= Instructions to follow =
Down to the final line, return the records unchanged.

= Given records =
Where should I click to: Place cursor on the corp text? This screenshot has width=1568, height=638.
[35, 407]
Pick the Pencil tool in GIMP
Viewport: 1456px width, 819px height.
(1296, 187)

= Completed task =
Where should I click to: Place cursor on the corp text? This screenshot has width=1568, height=638.
[35, 407]
Pick the Pencil tool in GIMP
Viewport: 1456px width, 819px height.
(1296, 187)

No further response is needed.